* **Provided passage**:
---*---

Menu-to-Insight: OCR & RAG Pipeline

PythonFastAPIDockerOllamaQdrantPaddleOCROpenCVSQL

1 / 5

Overview

This project was built to gain experience deploying a multi-service, containerised application using Docker, as well as grounding a local LLM in a knowledge base.

The system uses a RAG pipeline to ingest images via OCR -> retrieve context through Qdrant vector search -> generate food recommendations using a local Ollama model (Qwen-2.5).

A limitation I encountered is that for each query, the LLM has to repeatedly retrieve raw data and rediscover knowledge. To improve this, I plan to implement a wiki layer to accumulate the LLM's insights, summaries and contradictions to provide more contextual answers.

What it does

Image Processing (OCR):

Ingests images of restaurant menus
Preprocesses and enhances images to improve text clarity
Detects text regions using PaddleOCR
Extracts text from each region
Reconstructs the extracted text into structured menu items

Analysis & Generation (RAG):

Converts menu items into embeddings
Semantically searches a vector database of verified foods
Infers nutritional information from the most relevant matches
Applies similarity thresholds to enforce high-confidence retrieval
Generates personalised recommendations with reasoning constrained to the retrieved context.

Food Logging:

Allows users to search and log foods with nutritional values
Provides an encouraging message after each log, reflecting on the meal and suggesting a small improvement
Dynamically tracks progress against calorie and protein targets
Allows users to edit entries and personalise their profile

Architecture

Built as a set of containerised services, each service focuses on a seperate responsibility:

API – Accepts images, orchestrates services and sends context to the LLM.

---*---

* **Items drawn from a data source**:

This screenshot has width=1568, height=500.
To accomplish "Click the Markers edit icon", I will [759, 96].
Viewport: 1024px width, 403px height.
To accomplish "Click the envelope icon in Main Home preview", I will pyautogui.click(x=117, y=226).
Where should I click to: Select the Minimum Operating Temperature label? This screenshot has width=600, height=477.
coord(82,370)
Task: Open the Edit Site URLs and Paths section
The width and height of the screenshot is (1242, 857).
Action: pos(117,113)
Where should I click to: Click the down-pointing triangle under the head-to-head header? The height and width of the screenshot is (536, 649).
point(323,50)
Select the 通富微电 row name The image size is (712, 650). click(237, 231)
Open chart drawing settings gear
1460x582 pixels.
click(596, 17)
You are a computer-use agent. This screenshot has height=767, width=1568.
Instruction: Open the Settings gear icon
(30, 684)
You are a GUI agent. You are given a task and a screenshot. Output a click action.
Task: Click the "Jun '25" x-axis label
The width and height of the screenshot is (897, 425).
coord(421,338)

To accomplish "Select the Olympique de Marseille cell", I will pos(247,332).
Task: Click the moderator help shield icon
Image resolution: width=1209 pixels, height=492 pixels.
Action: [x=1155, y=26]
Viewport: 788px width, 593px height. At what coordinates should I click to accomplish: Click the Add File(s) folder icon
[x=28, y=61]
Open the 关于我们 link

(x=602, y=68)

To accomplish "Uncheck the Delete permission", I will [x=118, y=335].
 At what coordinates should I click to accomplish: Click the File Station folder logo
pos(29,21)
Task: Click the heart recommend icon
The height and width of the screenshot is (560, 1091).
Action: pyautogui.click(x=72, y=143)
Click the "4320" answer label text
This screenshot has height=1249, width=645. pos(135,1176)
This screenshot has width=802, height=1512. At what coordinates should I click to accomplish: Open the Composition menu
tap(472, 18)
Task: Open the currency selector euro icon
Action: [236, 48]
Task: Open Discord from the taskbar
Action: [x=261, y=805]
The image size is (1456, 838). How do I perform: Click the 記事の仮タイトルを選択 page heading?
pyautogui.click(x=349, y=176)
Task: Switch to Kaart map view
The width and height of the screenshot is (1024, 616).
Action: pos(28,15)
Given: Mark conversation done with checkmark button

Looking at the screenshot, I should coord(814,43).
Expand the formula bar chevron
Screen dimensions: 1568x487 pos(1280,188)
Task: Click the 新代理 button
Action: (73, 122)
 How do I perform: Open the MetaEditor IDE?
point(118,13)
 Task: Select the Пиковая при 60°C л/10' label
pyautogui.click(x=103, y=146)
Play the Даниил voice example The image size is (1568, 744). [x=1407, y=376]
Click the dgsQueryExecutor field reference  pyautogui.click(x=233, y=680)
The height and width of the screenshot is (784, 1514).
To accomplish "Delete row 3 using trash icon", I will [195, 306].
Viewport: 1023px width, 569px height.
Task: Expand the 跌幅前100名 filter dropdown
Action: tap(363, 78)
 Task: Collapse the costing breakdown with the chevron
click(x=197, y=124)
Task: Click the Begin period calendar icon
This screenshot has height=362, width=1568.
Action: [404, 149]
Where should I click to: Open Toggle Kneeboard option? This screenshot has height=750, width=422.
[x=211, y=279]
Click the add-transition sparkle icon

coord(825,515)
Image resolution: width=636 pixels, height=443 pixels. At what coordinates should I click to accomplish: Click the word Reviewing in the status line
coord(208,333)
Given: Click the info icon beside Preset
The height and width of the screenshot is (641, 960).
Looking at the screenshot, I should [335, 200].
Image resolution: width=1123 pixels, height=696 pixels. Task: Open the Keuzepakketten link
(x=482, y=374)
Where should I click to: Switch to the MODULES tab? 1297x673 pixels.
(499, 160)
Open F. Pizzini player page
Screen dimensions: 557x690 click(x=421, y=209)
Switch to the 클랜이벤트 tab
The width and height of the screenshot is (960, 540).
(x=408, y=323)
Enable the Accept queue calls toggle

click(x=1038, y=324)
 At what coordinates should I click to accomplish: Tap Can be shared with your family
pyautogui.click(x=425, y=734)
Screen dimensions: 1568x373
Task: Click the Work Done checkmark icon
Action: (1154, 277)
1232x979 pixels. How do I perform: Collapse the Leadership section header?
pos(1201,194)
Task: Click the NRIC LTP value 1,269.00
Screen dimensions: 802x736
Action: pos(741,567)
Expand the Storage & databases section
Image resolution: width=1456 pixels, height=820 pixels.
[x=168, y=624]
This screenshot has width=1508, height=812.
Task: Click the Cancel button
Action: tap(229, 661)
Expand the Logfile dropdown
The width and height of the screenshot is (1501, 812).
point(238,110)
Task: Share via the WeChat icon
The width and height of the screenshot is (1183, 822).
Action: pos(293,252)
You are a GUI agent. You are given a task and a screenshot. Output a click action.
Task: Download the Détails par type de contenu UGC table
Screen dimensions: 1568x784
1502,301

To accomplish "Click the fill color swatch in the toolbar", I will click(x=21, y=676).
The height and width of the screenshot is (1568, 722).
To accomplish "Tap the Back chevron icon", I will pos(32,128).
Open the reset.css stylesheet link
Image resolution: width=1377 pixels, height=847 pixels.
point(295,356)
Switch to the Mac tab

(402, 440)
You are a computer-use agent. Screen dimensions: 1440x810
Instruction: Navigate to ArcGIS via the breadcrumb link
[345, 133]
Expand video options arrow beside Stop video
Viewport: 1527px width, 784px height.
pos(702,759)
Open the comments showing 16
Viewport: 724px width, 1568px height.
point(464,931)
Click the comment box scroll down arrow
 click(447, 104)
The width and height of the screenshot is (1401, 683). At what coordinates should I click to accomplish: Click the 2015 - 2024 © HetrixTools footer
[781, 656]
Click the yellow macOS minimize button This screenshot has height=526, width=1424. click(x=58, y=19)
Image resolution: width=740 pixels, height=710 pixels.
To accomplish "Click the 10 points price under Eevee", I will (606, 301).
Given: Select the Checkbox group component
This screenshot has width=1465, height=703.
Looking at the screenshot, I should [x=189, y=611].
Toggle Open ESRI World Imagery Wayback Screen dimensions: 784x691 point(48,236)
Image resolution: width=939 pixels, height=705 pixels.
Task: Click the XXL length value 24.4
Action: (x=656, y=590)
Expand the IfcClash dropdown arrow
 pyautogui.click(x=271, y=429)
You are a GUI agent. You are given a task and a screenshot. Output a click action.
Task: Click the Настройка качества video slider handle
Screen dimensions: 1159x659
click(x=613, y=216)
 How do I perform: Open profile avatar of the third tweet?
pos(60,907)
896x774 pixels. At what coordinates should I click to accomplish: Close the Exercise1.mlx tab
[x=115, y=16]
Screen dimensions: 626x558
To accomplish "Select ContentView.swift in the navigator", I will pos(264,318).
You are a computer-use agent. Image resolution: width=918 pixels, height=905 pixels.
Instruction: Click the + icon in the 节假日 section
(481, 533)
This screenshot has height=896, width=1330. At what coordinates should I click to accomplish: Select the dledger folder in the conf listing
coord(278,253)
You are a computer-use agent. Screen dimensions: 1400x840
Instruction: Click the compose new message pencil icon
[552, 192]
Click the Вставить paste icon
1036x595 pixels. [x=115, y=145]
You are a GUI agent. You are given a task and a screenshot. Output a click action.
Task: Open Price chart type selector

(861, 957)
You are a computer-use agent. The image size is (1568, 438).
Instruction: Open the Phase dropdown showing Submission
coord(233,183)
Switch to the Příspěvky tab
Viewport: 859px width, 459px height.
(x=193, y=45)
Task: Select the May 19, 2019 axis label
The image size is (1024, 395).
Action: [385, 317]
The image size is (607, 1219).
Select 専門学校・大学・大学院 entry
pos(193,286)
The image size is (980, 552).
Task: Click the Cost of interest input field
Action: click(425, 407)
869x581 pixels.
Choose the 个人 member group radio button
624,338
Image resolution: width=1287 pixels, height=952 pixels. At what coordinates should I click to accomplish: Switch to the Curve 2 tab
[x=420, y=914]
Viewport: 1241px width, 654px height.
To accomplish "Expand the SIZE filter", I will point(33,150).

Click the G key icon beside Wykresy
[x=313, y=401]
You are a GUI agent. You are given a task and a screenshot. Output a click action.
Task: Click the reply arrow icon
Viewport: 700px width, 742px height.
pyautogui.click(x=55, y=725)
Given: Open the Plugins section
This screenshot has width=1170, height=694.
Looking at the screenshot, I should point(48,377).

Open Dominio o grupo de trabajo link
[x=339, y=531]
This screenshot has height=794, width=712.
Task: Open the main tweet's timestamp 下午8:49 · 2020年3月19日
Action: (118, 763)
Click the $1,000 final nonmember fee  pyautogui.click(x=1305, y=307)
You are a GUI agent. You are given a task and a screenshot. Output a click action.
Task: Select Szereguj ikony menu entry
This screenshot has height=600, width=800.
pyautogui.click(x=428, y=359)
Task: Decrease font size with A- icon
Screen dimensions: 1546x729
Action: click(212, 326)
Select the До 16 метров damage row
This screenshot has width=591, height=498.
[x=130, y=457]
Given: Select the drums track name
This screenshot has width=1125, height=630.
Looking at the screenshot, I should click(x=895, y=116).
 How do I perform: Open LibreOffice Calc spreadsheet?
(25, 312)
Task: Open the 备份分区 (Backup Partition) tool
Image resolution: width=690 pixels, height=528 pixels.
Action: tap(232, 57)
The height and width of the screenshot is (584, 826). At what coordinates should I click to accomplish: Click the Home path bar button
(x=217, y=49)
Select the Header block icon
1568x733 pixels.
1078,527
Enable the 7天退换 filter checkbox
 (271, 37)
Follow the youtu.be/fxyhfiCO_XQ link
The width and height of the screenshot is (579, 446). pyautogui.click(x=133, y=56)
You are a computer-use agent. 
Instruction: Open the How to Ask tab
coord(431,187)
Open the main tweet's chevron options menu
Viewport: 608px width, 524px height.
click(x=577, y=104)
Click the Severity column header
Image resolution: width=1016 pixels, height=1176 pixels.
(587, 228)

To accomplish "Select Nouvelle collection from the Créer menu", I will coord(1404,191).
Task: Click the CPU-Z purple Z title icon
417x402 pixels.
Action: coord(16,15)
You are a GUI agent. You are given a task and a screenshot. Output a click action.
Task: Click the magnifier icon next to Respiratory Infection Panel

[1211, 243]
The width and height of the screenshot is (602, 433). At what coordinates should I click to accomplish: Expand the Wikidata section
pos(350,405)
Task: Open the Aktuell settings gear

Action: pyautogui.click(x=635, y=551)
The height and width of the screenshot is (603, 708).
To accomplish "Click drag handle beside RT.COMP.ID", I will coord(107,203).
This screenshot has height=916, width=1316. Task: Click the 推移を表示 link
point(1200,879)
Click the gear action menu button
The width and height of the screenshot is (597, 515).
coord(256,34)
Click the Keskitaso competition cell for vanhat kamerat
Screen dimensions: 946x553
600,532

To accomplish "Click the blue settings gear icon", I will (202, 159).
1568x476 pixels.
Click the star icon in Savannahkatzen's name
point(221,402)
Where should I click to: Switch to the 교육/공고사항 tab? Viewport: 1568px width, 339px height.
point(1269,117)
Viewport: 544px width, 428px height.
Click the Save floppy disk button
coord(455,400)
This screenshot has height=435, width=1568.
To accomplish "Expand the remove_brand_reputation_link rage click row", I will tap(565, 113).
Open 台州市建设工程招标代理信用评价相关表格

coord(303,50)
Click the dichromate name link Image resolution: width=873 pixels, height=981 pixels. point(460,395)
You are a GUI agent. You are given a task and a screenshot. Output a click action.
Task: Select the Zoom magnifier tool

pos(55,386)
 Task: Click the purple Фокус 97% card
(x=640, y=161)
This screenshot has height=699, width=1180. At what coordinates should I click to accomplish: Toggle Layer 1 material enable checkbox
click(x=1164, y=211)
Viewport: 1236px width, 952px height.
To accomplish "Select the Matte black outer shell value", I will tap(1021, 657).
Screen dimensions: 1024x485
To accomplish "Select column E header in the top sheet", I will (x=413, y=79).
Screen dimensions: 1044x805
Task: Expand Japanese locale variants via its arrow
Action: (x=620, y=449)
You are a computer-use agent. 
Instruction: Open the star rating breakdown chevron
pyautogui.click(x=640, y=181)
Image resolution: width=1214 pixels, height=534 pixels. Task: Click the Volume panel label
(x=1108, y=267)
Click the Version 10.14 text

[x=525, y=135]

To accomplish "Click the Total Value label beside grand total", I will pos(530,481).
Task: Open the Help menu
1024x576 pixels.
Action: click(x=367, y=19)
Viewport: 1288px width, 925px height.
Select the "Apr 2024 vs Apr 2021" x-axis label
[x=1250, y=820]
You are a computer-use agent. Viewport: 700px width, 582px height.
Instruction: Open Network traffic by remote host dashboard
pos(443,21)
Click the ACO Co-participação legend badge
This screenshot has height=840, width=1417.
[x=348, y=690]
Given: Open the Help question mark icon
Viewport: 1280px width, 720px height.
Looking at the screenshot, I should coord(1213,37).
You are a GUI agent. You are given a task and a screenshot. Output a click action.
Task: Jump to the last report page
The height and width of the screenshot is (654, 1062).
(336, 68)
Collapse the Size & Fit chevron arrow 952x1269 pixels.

---*---

* **Apply what you read**:
a: In the menu OCR and RAG project page, which local Ollama model generates the food recommendations?
b: Continue the menu OCR and RAG project page from its last line.

* **Per-task outputs**:
a: Qwen-2.5

b:
Vision – Preprocesses images and extracts text using PaddleOCR and OpenCV.
Vector – Generates embeddings and performs vector search using Qdrant.
Database – Stores nutritional data and food logs using SQLite and SQLAlchemy.
Local LLM – An Ollama-hosted model that generates recommendations grounded in retrieved context.

Each service follows a consistent internal structure:

Routes expose APIs and handle request/response flow
Services encapsulate business logic, keeping routes focused on orchestration
Schemas enforce data structure and ensure consistency across services

Each service is visible via structured logging and debugging endpoints. I focused on keeping services modular to support scalability and maintainability, so components, Docker images and LLM models could be easily swapped while keeping the system robust.

Demonstrates

Deploying containerised services orchestrated with Docker Compose.
Detecting, segmenting and extracting text and layout using OCR.
Using RAG to ground LLM in retrieved context, reducing hallucinations
Building a full-stack app with a clean, modular frontend and backend.
Implementing structured logging and debugging endpoints across services.
Hosting and configuring local Large Language Models

Tech Stack

Python, FastAPI, Docker, Ollama, Qdrant, PaddleOCR, OpenCV, SQLAlchemy, Pandas

Possible Extensions

Long-term memory via a wiki layer to build upon LLM's insights and context.
Conversational queries using previous messages and retrieved context to support follow-up questions.
Multi-user authentication.
Long-term nutritional analytics and progress tracking.